- Artist: John Spaulding
- Year: 1985
- Type: Coated bronze, concrete
- Dimensions: 71 cm × 53 cm × 71 cm (28 in × 21 in × 28 in)
- Location: Indy Art Center, Indianapolis, Indiana, United States; 39°52′41″N 86°8′36″W﻿ / ﻿39.87806°N 86.14333°W;
- Owner: Indy Art Center

= Black Titan =

Black Titan, is a public artwork by American artist John Spaulding, located on the grounds of the Indy Art Center, which is in Indianapolis, Indiana, United States.

==Background==
Before the piece was installed at the Indy Art Center, it was exhibited at shows in New York, followed by Indiana Black Expo in 1985 and The Children's Museum of Indianapolis. Artist John Spaulding originally wanted the sculpture to depict a 16-foot-tall boxer. However, the proposed piece was too expensive, so he created a bust of a boxer, instead. The sculpture took one year to create.

==Description==
The sculpture is a cast bronze bust of a black boxer in his early twenties. His features are dramatic - bulging eyes, a large nose, and large ears. His hair is short and cropped. The bust sits upon a concrete base (approx. 37 × 40½ × 54 inches).

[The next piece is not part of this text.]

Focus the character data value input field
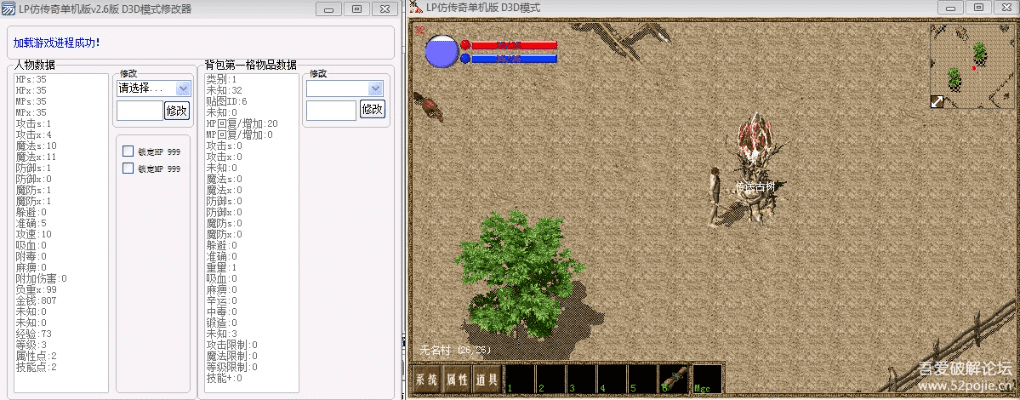Viewport: 1020px width, 400px height. click(138, 110)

The sculpture's concrete base has an inscription reading: By/John/Spaulding.

==Location Information==
The Indy Art Center owns the piece which is part of the center's ARTSPARK. The ARTSPARK was designed by Michael Graves with the intention of melding art creation with outdoor gallery space.

The Indy Art Center began in 1934 as the Indianapolis Art League. It moved to the Broad Ripple neighborhood north of downtown Indianapolis in 1976. In 1994, the name was changed to the Indianapolis Art Center in order to demonstrate the organization's philosophy of inclusion.